═════ TEXTE SOURCE

Le jour où j’ai visité mon nouveau château à Trakai

Alors qu'hier soir la météo annonçait de la pluie sur Vilnius et Trakai, nous avons droit à un soleil radieux ce matin. Je vérifie sur internet le temps à Trakai et.... soleil !!! Je déjeune en vitesse, attrape mon sac photo et cours jusqu'à la gare. Je demande un billet de train pour Paneriai.

C'est où ? C'est quoi ? Paneriai, c'est un endroit tristement célébre, à 10km de Vilnius, où les nazis ont exterminé les 3/4 des 100 000 juifs de la capitale. Aujourd'hui, c'est un village composé d'isbas et de petits immeubles au milieu des arbres, avec 2 rues goudronnées et le reste en chemins de terre. En suivant la route sur ma droite en sortant de la gare et en marchant sur 1 km, j'arrive au mémorial. J'entends au loin de aboiements de chiens et je m'attends à tout moment à en voir surgir un de je ne sais où. C'est archi désert et plutôt glauque, perdu au milieu de la forêt. Le petit musée est fermé aujourd'hui (lundi), mais un plan me permet d'arriver aux différents puits où les nazis tentaient de camoufler leur crime en brûlant les corps de leurs victimes et aux monuments qui leur rendent hommage. Dans l'absolu, ce n'est qu'une forêt comme les autres, mais je m'imagine à la place de ceux qui sont morts ici, dans un cadre aussi paisible, avec peut-être le chant des oiseaux et certainement le fracas répété et régulier des balles des nazis. J'ai encore ce bruit qui résonne dans ma tête depuis l'exposition temporaire sur Katyn, au musée de l'insurrection de Varsovie... ça fait froid dans le dos. En mourant ici, on doit avoir l'impression de mourir dans l'indifférence la plus totale, sans aucun témoin, personne pour se souvenir de vous ou de ce que l'on vous a fait.

══════════

CONSIGNE ▸
Répondez à ces questions d'après le texte sur Paneriai :
(a) Pour quelle destination le billet de train est-il demandé ?
(b) À quelle distance de Vilnius se trouve Paneriai ?
(c) Quel jour de la semaine le petit musée est-il fermé lors de la visite ?

═════ EXTRAIT DE DONNÉES

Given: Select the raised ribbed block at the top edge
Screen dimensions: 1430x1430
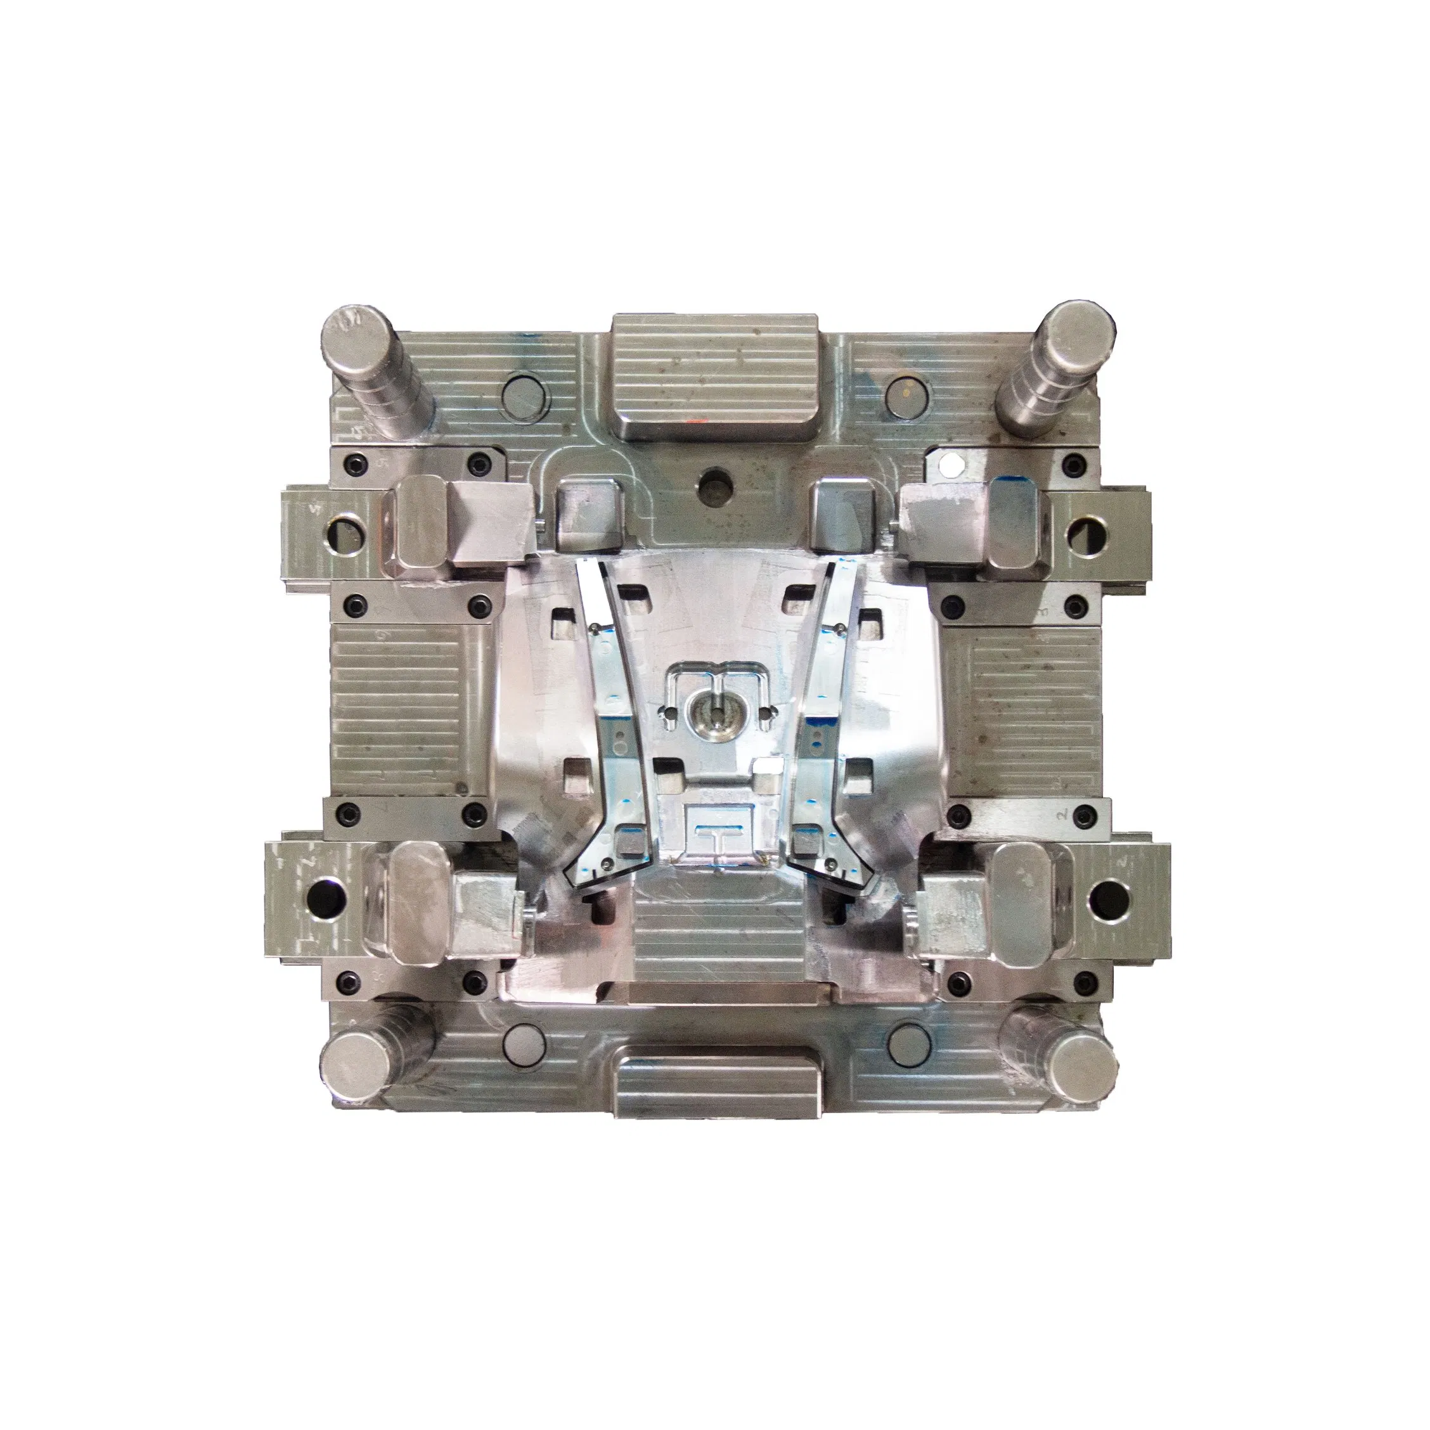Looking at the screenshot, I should [714, 376].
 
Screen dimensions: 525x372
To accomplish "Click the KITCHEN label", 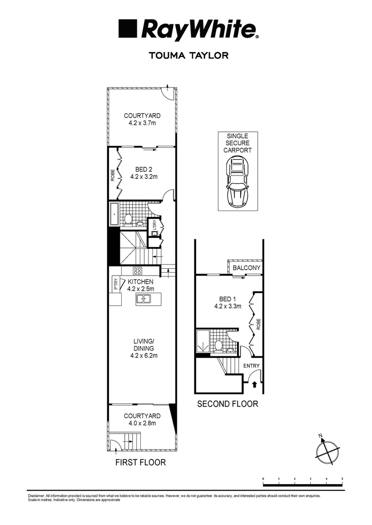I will pos(141,281).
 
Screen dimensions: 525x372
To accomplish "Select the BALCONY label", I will pos(246,268).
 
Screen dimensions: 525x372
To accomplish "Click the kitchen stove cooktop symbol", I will pos(138,271).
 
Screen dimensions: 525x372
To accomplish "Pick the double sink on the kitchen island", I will pos(144,299).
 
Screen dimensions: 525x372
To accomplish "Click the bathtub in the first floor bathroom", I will pos(114,215).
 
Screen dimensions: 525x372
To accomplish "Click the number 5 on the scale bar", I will pos(342,479).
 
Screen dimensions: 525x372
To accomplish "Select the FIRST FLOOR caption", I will pos(140,462).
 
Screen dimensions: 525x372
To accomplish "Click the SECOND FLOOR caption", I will pos(227,404).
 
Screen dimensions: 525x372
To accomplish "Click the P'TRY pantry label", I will pos(115,283).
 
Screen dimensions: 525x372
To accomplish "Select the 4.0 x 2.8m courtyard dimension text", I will pos(142,423).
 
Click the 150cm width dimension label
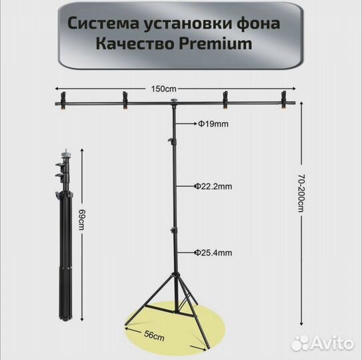tap(164, 89)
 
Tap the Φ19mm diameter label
tap(213, 124)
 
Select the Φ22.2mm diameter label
tap(213, 187)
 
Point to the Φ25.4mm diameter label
tap(213, 253)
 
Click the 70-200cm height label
tap(301, 193)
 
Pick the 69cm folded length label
tap(81, 220)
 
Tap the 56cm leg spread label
tap(154, 336)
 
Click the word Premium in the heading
tap(215, 43)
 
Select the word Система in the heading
tap(103, 24)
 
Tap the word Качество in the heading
tap(135, 43)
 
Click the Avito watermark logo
tap(322, 343)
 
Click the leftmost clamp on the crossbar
tap(63, 101)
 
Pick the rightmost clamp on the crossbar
tap(284, 100)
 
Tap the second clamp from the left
tap(125, 100)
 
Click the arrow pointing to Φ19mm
tap(186, 124)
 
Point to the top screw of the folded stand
tap(66, 152)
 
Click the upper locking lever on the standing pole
tap(171, 141)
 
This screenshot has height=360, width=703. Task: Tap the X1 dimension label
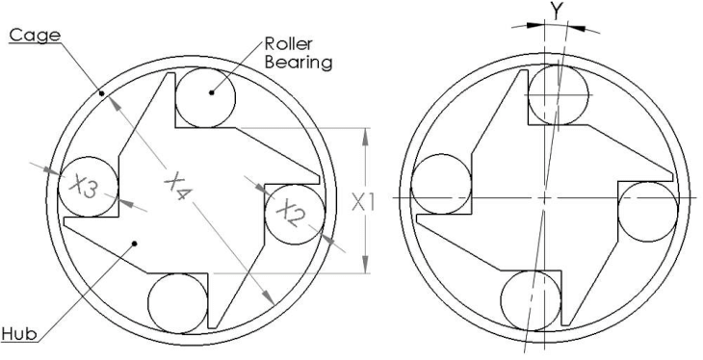[x=365, y=202]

══════════

RÉPONSE ATTENDUE ▸
(a) Paneriai.
(b) À 10 km.
(c) Le lundi.